● Problem statement: Continue the forum thread about the Intel I225-V network card that showed no link in TrueNAS, starting right after its last post.
### Source excerpt ###
Hi,
I recently wanted to replace my current 2,5Gb NIC (a Realtek chipset on a generic PCIe card) with a relatively cheap Intel I225-V based M.2 card to free up the open PCIe x4 slot on my Gigabyte MC12-LE0 board for a GPU.
I installed the card (which has the exact same PCIe 3x1 lane configuration as the slot), it was recognized in TrueNAS and I added it to the bridge that my Realtek NIC was the only other member of before.
I then connected an Ethernet cable and both status LEDs just turned on and stayed on (solid).
The link was still shown as down in the UI and also on CLI.
I then tried the Intel NIC in a Windows PC where it worked perfectly fine…
Are there any known problems with this chipset or does my description of what I did raise any other red flags?
Hi,
The short answer is: Yes, the I225-V is known to have issues.
Personally, I have an Intel I225-V controller on-board on my ASUS mainboard for several years now. Its been a major pain, had tons of random disconnects/packets dropped impacting performance etc (under Windows). Maybe these issues were resolved in more recent HW/firmware updates, but for me this was a cause of major trouble and lots of troubleshooting and I remember this was a common problem for other users as well a while ago.
Maybe someone else can share their more recent stories, if this is better now. But I still find plenty of user complains with a quick google search. If you run into issues its likely related to the broken HW/firmware that other people have been experiencing. Personally, I would stay away from using it.
You have a genuine (if lowest end) and proven server-grade NIC onboard with the i210. Why do you want to add 2.5G? If 1 Gb/s is not enough, the next step is 10 Gb/s.
I do have an Intel X540-T2 based NIC as well but the performance of my HDD pool only saturates a 2,5Gb NIC and the 10Gb one uses a lot more energy.
### Data segment ###
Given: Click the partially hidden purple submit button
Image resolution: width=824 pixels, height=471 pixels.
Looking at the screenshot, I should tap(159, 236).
###
● Exercise result:
2,5Gbit is still a large performance improvement compared to 1…
Just as an update: I tried updating the I225-V’s firmware to 194.
It did improve the situation on TrueNAS somewhat: I got a link.
When I unplugged the cable and plugged it in again it did not pick it up though.
I’ll go with a Realtek RTL8126 based one now (at 2,5Gb; I don’t have a 5Gb switch).
I recently tested a RTL8126 based M.2 card with Truenas Scale and it is not supported, not even with electric eel beta.
You should probably go for an RTL8125 based card, which seems to be working (however I could only test a USB version of it, which worked).
Fair enough. But there are plenty of cheap “no-name” 4*2.5G + 2*10G switches in all combinations of SFP+ and 10GBase-T ports, and DAC cables are also cheap, so it is neither difficult nor expensive to upgrade a small home network to have a 10G link to the NAS.
The i225 is at this point… old stock. when it was launched it had some flaws related to these chips needing cooling (even a tiny heatsink) and rarely being given one, and some hardware/firmware flaws that at this point have been mitigated with updated drivers and updated firmware. the majority of the complaints about this card are actually thermal issues.
the i226 is the current 2.5Gbe solution from intel. it is not that different but it is what you should be buying today, and you should look for a card with a heatsink, many simply don’t have heatsinks and will have issues with anything vaguely prolonged. also keep in mind that motherboard 2.5Gbe (from any vendor) is likely to suffer from a lack of cooling just because OEMs are penny pinchers.
as for I226, for a home server it is perfectly fine. don’t be dissuaded that it’s not ex-enterprise, it works fine, it is reliable. and it is just about the only faster than gigabit chip you should consider that fits into a pcie x1 slot IMO, which sucks but no one is making a 10Gbe pcie x1 card.
as for the Intel X540, keep in mind that it doesn’t support multi-gig. and if you want to mix 10G and 2.5G you should avoid sfp+ to 10GbaseT transceivers because they get hot (and in most switches they just bake), and other interesting issues like some switches not support pause frames, etc. I’d really recommend just using a cheap 2.5Gb switch with an SFP+ port or two, maybe connect it up with a bigger switch when you have more 10G devices.
I wouldn’t personally use the X540 unless you want to use it as a dedicated link between servers or have something with a 10Gbase-T interface, like some newer ONTs and consumer routers. 10GBaseT switches are just too expensive for their own good right now.
I had my NAS connect to my PC directly with the Intel X540 card.
My main PC is built on an ASUS X670E ProArt with built in 10G NIC …
As I said the NAS couldn’t nearly saturate the 10G link (at least from the HDD RAIDZ which stores most of my data).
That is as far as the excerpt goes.